**Problem statement**: First find the line with "The image size is (868, 464)." in the entries below, then set down exactly every line through the line with "Enable the 共有テスト実行を有効にする checkbox", that line included.
─── Data to use
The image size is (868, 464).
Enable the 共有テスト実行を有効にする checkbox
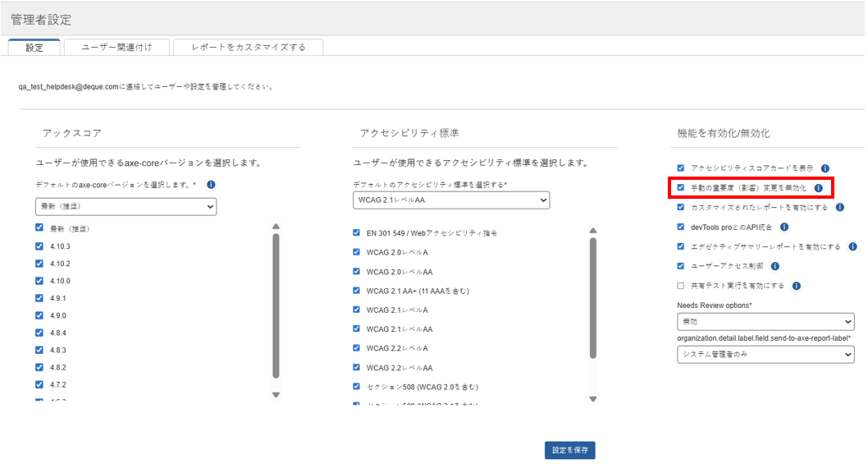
──────
─── Data to use
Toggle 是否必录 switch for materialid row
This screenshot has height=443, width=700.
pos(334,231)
──────
**Answer area**:
The image size is (868, 464).
Enable the 共有テスト実行を有効にする checkbox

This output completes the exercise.